Tuesday, October 5, 2010
Arsenal: Observations of a Fan on the Gunners' defeat against Chelsea
In the most anticipated match in this round of the English Premier League, Arsenal travelled to Stamford Bridge to face the current top of the crop team, Chelsea. Expectations tilted towards the team clad in blue as they were not only in a great form but also their opposition, Arsenal, was struck by unfortunate injuries.
Key players, namely Robin van Persie, Cesc Fabregas, Thomas Vermaelen, and Theo Walcott, were not available for Wenger’s selection - a fact that might have caused an annoying headache for Le Professor.
But, for once, I’m not going to talk about what happened and how it happened. I will tell you what a prejudiced Arsenal-minded fan, me, saw of it.
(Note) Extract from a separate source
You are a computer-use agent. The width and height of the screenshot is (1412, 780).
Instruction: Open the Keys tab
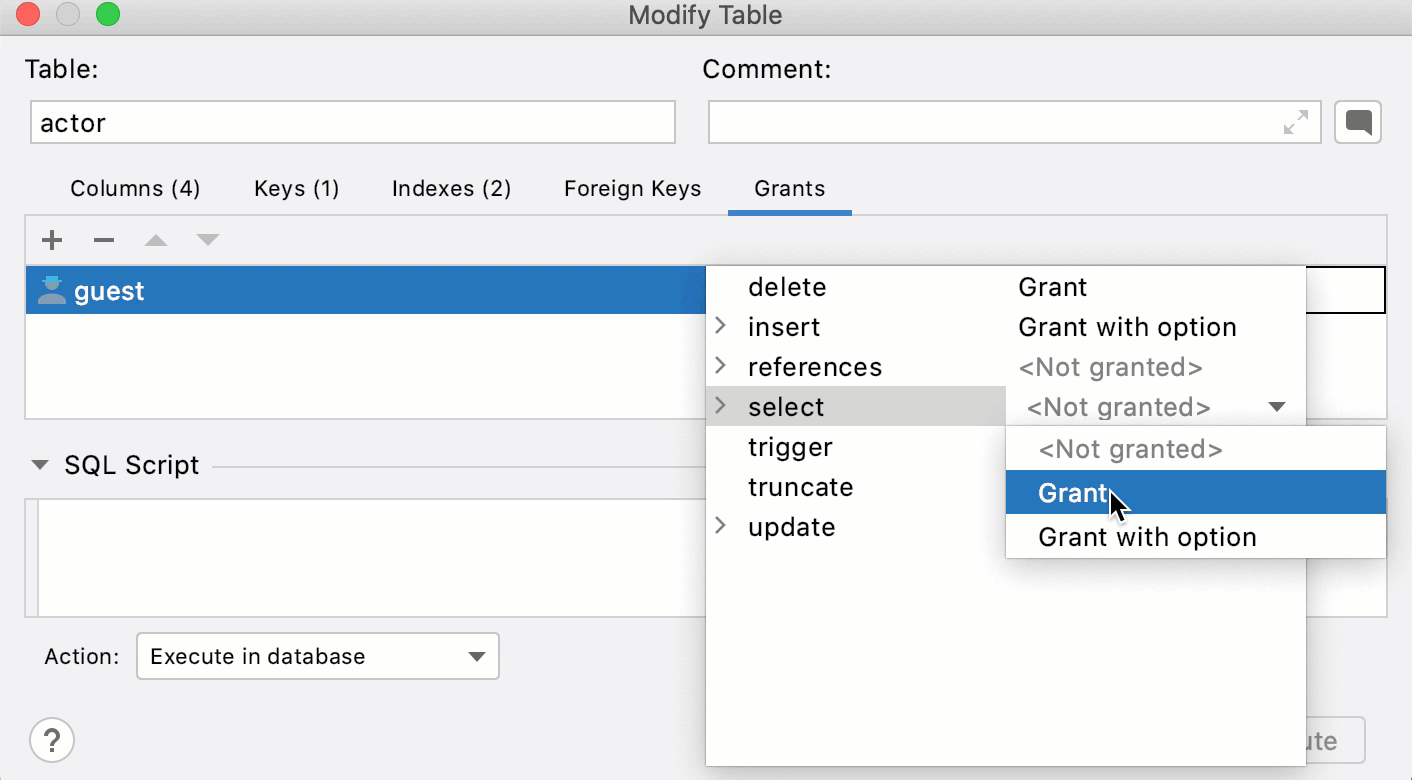click(x=296, y=189)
As I was preparing myself to sit down and watch yet another disappointing match - let’s face it, it all pointed toward another disappointment - I couldn’t help but notice a small tint of warmth forming in my chest. The kind of warmth that keeps you going despite all the setbacks.
Let’s call it hope.
Yes, I had hopes for this match.
Despite all the rationalities - the form of Chelsea, the injury-crippled Arsenal, Diddier Drogba, Lukasz Fabianski, and all the other factors that pointed towards extending the victory-less run of the Gunners - hope was finding its way into the light.
I almost got used to being taunted by friends’ remarks and comments about how Arsenal were going to get thrashed by Chelsea, but what was strange was that I simply left the events to unfold, knowing that they might be both right and wrong at the same time.
As the match progressed, that small positive feeling began to get confirmed. Arsenal were playing well enough: organised at the back, good passing, creating the occasional chances. They were countering Chelsea’s tactics very well. Still, I knew that anything could happen when football is played at this level.
The battles on field were exhilarating, the tempo leaving you with little time to think through what has happened. Unquestionably, it was a clash of the highest level - one that all the fans enjoy seeing each and every time.
Then it happened: Ramires sped on the left flank, crossed the ball, and with surprising agility Diddier Drogba sent the ball rolling behind Lukasz Fabianski.
The first rationale came true.
Drogba once again scored against his favourite opposition. This time, it looked like it was accompanied by a little more luck than his previous successful Arsenal endeavours. Luck or not, it was 1-0 to Chelsea.
Still, that comforting feeling was there, refusing to disappear.
As half time break approached, I thought about the possibilities that could get us back into the game. The first half was not that bad: Wenger’s side passed the ball well without making mistakes and looked like they have as many chances to score as their opposition.
We had Tomas Rosicky, Carlos Vela, Denilson, and Emannuel Eboue on the bench, who could be used as attacking options . With the absence of team captain and playmaker Cesc Fabregas, the weight of organising the attack landed on Samir Nasri, youngster Jack Wilshere, and Andrei Arshavin. Maybe with the involvement of Rosicky, it all looked like Arsenal’s attacks will improve.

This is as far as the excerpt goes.